Over three decades later, Nintendo remembers the Virtual Boy exists

It’s been a long wait

Nintendo says 14 Virtual Boy titles will be made available to Switch Online Expansion Pack subscribers over time. The eventual software list includes cult-classic Nintendo first-party titles like Virtual Boy Wario Land and Mario’s Tennis, as well as extremely hard-to-find third-party games like Jack Bros. and Virtual Bowling, which can command hundreds or thousands of dollars for an original cartridge.

The fact that Nintendo is officially acknowledging these games at all is a bit surprising after all these years of neglect. Even the 3DS Virtual Console—which would have seemed like a natural place for a Virtual Boy resurgence—never got official support for the retro system. Instead, fans of Nintendo’s least successful console (it’s estimated to have sold fewer than 800,000 units) have either had to track down rare original hardware and software or resort to unofficial emulators (one of which recently added full-color support beyond the usual red tints displayed by the original console).
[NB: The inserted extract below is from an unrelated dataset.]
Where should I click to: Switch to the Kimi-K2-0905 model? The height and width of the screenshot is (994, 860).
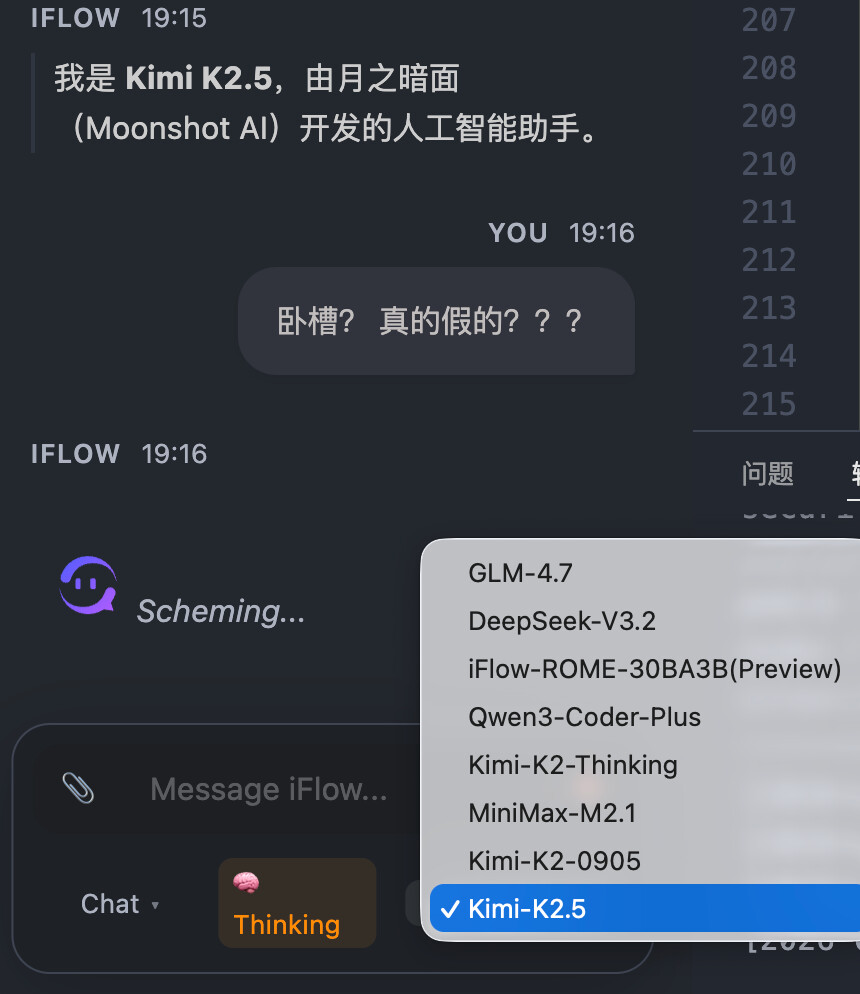(x=554, y=861)
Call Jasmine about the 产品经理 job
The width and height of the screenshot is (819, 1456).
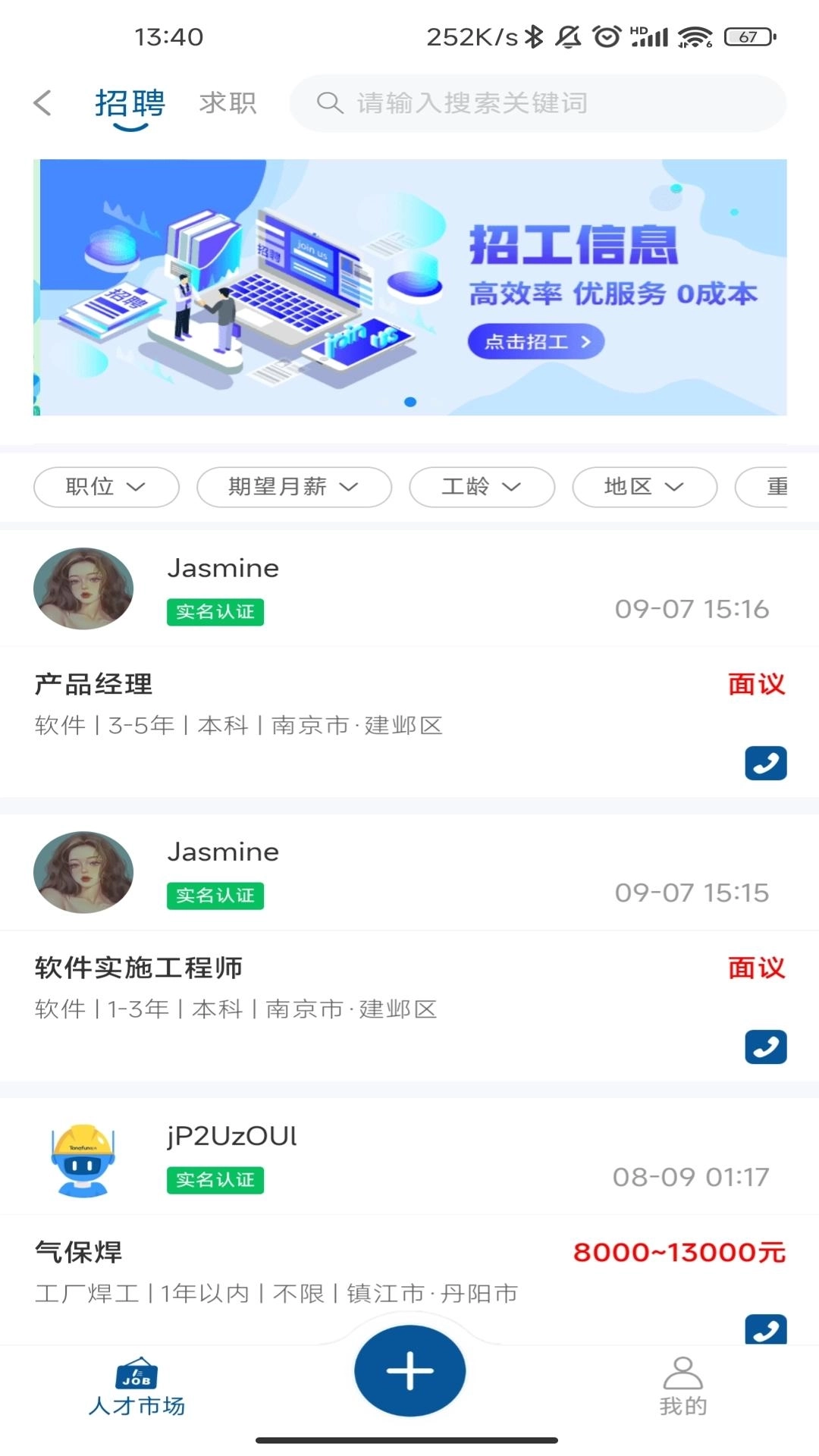766,764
The Nintendo Switch will eventually host a large majority of the entire library of official software released for the Virtual Boy.

The Nintendo Switch will eventually host a large majority of the entire library of official software released for the Virtual Boy.


Credit:

Nintendo


The Switch-docking strategy Nintendo is using for stereoscopy here is more than a bit reminiscent of 2019’s Nintendo Labo VR, which slotted the original Switch into a lens-equipped cardboard sleeve for a low-resolution, bare bones introduction to the idea of VR. At the time, we called that experiment a “fine, serviceable, decent” introduction to virtual reality seemingly designed for small children.

Today’s Virtual Boy announcement, of course, comes with a hefty added dose of nostalgia and represents a long-overdue official recognition of an often-ignored part of Nintendo history. For all its faults, the Virtual Boy was a prime example of Nintendo designer Gunpei Yokoi’s philosophy of “lateral thinking with withered technology,” as Ars’ own Benj Edwards laid out in detail when contributing to a book-length treatise on the console.